» **Work to be completed**
List every line of the records that contains the word "each". Case counts.

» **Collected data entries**
_ _ _ _ _
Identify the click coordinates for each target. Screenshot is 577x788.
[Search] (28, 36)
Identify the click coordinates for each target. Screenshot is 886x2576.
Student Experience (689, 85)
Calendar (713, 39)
_ _ _ _ _
» **Finished exercise**
Identify the click coordinates for each target. Screenshot is 577x788.
Identify the click coordinates for each target. Screenshot is 886x2576.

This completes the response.